LONDON (MarketWatch) — Royal Dutch Shell PLC is “cautiously optimistic” over its return to Ogoniland, Nigeria, after local leaders expressed openness on the matter, Shell Nigeria’s chairman said in its annual sustainability report.

The Anglo-Dutch oil major stopped operating in Ogoniland in 1993 after the company was hit by a wave of protests from locals over its operations in the Niger Delta area.

“Overall, I am cautiously optimistic…Government and the traditional rulers both tell us they want us to come back,” Shell Nigeria’s chairman Basil Omiyi said in the report, published Tuesday on its Web site.

“In my meetings with Ogoni leaders they have talked about putting the past behind us and sitting around the table to talk. It will take patience and understanding, but I think we will get there,” he added.

The Movement for the Survival of the Ogoni People that campaigns against Shell and contributed to its departure, couldn’t be reached for comment.

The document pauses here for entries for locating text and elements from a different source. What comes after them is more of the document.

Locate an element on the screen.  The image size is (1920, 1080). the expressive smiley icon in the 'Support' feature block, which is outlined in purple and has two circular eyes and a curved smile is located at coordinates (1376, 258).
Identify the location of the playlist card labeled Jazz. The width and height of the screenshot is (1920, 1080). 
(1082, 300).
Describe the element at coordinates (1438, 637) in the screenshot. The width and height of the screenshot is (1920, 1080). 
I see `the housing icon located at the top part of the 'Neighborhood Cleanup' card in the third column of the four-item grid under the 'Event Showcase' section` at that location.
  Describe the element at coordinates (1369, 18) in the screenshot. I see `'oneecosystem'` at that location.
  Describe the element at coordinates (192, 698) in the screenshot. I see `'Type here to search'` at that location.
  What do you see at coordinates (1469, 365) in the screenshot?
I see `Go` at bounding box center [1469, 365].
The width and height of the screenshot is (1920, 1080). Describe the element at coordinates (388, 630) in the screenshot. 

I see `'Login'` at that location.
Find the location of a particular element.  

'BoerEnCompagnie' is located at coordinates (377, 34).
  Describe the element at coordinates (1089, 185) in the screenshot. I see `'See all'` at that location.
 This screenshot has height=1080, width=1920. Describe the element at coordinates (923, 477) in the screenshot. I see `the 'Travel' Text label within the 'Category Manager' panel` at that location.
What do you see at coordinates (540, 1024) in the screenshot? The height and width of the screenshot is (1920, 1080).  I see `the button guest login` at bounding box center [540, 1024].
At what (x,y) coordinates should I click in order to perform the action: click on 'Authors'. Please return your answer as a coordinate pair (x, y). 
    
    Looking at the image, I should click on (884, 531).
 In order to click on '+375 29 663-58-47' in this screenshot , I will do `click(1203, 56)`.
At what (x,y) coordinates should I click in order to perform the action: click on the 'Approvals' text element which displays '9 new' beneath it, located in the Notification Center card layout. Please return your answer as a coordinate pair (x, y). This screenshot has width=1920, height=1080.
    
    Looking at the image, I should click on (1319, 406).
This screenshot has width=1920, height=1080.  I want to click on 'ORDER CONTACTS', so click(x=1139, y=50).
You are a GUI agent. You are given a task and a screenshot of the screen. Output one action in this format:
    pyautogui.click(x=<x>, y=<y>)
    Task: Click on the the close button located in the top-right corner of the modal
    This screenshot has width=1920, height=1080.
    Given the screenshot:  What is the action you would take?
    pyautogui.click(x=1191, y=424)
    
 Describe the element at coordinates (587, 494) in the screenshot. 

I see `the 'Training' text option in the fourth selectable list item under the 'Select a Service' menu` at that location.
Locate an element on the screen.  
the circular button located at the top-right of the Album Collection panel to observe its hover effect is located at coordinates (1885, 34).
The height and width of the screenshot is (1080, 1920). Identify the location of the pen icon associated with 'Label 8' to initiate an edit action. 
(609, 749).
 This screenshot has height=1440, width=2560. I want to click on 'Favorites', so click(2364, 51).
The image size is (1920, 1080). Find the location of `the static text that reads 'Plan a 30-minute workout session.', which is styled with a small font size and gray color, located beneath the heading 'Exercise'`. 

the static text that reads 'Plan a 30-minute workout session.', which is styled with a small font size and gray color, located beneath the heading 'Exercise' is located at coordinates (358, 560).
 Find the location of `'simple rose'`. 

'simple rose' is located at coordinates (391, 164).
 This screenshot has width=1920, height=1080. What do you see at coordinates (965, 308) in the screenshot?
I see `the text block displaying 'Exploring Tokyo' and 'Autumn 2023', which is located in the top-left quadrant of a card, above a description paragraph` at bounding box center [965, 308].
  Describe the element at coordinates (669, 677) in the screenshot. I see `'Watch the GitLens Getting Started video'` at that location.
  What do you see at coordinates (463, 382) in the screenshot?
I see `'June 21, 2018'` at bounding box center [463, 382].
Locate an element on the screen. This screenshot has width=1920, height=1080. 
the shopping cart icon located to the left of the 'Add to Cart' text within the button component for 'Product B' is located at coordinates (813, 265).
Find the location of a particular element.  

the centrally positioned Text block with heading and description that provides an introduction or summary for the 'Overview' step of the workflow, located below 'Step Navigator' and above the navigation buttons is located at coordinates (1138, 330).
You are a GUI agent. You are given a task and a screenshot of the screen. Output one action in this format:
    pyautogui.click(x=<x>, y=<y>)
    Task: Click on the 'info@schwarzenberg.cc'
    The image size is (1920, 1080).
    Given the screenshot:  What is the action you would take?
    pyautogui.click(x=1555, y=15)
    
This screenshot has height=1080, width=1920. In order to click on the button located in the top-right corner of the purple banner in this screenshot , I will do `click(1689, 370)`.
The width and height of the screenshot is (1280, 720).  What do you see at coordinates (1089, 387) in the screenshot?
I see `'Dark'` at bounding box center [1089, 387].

In 2005, Shell said it would start reconciliation talks with the Nigerian state and representatives from Ogoniland that could lead to its return to Nigeria’s oil-rich region.

The government confirmed in October 2006 Shell could keep its oil license in Ogoniland for at least another year to give the company time to resolve its problems with the Ogonis.

Regarding unrest in the parts of the Delta where it operates, Shell Chief Executive Jeroen van der Veer said in the report that “no, we aren’t thinking about leaving.”

Omiyi said the unrest was largely due to poverty, “the way the Delta is represented in national politics” and “the rise of organized crime, fueled by large-scale thefts of crude oil”.

“The four Delta states where we operate now typically get more than $3.5 billion a year from the federal government. However, the money is not being properly used, because of corruption and a lack of local capacity to invest it,” Omiyi said.

“Think of these as overlapping circles – the bigger the overlap, the bigger the crisis. The approach of the presidential election has made the current crisis so big,” he said.

Shell said Last week that as a result of the unrest, 178,000 barrels a day of production remained shut down on a net basis at its Shell Petroleum Development Company joint-venture.

In the sustainability report, Shell said 96 cases of bribery and fraud were reported in 2006 for the company worldwide, leading to the departure of 143 staff and contractors.